Hollow the Leader: Biden's Empty Year Takes Its Toll

January 14, 2022

If you thought your week was bad, Joe Biden's was worse. The president, who is bleeding support with every empty produce aisle, has had his share of awful days. Still, his PR team probably wouldn't have chosen to spend his one-year anniversary in office next Thursday spinning a trifecta of defeats. In a matter of hours, Biden witnessed the end of the private employer vaccine mandate at the Supreme Court -- followed, that same afternoon, by a death blow to two of the Left's signature priorities: the crusade to end the Senate filibuster and his raging attempt to takeover U.S. elections.

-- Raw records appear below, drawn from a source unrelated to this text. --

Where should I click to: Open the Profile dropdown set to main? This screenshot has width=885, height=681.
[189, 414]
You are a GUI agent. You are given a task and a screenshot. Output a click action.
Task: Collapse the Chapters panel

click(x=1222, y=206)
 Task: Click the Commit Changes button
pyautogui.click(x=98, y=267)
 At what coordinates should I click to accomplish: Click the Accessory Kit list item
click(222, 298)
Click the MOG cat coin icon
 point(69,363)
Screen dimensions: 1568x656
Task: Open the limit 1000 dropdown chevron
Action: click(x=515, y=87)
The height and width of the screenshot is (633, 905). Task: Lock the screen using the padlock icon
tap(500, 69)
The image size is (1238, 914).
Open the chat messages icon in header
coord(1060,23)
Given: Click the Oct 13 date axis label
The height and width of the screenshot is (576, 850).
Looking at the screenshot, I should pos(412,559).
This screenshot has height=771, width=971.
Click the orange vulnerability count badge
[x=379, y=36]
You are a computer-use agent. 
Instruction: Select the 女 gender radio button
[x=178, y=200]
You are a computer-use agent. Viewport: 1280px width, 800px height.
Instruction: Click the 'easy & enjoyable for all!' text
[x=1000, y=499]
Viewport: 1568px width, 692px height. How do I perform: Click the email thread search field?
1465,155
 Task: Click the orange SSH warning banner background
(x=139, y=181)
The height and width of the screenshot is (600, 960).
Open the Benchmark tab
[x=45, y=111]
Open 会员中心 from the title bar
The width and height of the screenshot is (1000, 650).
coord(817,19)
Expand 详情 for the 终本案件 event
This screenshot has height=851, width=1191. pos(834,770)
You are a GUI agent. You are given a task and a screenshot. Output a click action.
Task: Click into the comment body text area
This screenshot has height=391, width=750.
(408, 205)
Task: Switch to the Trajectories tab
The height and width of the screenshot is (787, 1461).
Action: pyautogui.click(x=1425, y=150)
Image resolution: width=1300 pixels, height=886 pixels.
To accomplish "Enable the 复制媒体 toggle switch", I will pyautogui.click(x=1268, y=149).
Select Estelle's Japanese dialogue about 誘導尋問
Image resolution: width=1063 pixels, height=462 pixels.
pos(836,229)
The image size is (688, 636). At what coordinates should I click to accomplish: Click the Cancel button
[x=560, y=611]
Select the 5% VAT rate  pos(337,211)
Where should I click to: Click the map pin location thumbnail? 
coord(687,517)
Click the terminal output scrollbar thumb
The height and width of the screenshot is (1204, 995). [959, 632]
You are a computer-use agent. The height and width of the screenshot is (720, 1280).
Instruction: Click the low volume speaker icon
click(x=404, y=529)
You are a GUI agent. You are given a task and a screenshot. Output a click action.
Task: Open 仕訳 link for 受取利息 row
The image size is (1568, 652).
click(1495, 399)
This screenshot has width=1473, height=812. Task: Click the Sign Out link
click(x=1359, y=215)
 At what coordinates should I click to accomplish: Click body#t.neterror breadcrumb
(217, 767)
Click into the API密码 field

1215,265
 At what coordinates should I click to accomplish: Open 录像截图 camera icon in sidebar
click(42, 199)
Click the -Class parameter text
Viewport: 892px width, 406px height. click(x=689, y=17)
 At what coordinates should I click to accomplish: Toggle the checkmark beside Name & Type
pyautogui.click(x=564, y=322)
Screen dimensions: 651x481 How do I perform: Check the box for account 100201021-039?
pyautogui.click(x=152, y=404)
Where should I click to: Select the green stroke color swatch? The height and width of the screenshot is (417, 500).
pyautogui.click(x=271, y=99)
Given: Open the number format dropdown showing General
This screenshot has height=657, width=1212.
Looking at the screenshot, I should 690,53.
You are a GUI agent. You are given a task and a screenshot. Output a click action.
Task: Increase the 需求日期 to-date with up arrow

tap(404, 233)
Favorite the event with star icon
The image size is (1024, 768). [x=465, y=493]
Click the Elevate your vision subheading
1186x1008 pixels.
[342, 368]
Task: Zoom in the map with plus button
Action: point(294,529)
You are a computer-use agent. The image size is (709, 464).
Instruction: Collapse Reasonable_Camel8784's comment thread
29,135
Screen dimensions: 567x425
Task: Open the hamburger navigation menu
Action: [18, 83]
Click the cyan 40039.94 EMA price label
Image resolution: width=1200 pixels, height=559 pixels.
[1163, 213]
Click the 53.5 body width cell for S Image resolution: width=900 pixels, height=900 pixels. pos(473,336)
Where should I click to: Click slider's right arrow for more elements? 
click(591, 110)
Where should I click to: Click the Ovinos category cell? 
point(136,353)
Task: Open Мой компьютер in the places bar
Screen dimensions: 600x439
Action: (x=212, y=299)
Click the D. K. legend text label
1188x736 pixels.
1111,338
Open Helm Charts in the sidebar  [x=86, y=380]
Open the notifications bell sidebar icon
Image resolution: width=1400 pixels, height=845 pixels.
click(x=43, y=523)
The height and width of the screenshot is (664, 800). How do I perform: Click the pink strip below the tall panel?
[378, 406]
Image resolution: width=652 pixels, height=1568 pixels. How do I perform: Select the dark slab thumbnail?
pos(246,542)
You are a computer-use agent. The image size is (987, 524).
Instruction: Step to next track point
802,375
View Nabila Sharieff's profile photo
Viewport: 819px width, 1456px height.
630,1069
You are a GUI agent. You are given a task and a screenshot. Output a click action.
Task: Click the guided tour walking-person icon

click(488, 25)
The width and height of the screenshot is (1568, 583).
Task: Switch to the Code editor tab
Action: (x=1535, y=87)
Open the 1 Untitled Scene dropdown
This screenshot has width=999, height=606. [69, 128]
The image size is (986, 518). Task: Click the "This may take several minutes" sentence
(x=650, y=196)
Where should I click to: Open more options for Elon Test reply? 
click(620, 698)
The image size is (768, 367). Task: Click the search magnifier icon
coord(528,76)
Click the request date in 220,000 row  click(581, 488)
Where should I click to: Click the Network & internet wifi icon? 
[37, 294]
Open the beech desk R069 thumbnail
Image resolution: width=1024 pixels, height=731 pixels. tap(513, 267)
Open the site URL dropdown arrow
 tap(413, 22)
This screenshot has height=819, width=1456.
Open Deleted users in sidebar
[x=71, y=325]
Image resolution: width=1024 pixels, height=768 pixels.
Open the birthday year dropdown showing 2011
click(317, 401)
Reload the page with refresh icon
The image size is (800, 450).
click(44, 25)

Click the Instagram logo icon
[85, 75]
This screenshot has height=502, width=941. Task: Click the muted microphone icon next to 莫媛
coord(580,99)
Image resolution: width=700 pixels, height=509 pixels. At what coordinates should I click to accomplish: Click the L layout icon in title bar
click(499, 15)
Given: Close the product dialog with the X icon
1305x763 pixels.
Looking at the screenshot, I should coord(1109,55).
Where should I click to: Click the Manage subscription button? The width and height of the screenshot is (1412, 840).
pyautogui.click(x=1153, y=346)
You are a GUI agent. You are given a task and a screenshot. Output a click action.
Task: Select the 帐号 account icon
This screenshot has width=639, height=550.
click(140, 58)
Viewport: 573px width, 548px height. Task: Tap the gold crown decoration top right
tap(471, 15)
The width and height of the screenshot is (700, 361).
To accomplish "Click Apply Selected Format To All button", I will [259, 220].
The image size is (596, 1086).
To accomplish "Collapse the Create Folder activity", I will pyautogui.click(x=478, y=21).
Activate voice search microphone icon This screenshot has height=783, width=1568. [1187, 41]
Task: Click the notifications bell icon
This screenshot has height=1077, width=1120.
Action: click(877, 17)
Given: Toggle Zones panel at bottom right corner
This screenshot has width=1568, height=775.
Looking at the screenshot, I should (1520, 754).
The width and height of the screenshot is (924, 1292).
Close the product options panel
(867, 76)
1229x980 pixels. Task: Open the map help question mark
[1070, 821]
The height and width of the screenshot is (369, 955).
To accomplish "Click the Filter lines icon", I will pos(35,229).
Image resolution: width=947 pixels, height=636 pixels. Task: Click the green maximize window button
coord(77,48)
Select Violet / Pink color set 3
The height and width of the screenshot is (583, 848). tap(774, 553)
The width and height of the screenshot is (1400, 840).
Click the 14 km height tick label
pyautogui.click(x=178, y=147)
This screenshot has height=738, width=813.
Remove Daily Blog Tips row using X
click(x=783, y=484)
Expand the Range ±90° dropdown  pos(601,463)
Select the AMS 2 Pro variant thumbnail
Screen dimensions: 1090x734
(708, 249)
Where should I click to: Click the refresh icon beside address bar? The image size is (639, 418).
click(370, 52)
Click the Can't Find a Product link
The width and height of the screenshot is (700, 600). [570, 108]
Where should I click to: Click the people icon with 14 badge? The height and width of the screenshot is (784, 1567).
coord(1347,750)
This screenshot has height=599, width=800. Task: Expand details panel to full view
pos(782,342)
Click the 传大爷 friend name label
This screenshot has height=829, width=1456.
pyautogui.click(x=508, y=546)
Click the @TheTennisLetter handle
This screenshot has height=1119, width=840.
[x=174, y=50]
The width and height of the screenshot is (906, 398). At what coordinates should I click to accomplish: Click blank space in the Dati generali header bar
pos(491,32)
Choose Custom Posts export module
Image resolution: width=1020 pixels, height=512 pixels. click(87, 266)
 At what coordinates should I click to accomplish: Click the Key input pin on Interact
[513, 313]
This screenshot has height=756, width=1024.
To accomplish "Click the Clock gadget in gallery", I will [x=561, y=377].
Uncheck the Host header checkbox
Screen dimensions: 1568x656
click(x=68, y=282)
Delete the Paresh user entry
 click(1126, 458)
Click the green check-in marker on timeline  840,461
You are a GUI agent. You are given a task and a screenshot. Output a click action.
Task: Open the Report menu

After 12 months of self-inflicted wounds, it was the embarrassing cap to an already dismal first year. With his agenda in tatters and public confidence at new lows, the path forward is anything but clear. "He's just not up to the job of being president," Jim Geraghty argues. Others, like David Brooks, say it's time to sideline the extremist voices and find some middle ground. "Today is the day for Biden to begin revamping his presidency in a more centrist direction. There's no path forward for a leftist agenda."

And yet, even the president himself seems in denial on that fact, telling reporters when the election bill went down in flames that "As long as I'm in the White House, as long as I'm engaged at all, I'm going to be fighting... Like every other major civil rights bill that came along, if we miss the first time, we can come back and try it a second time."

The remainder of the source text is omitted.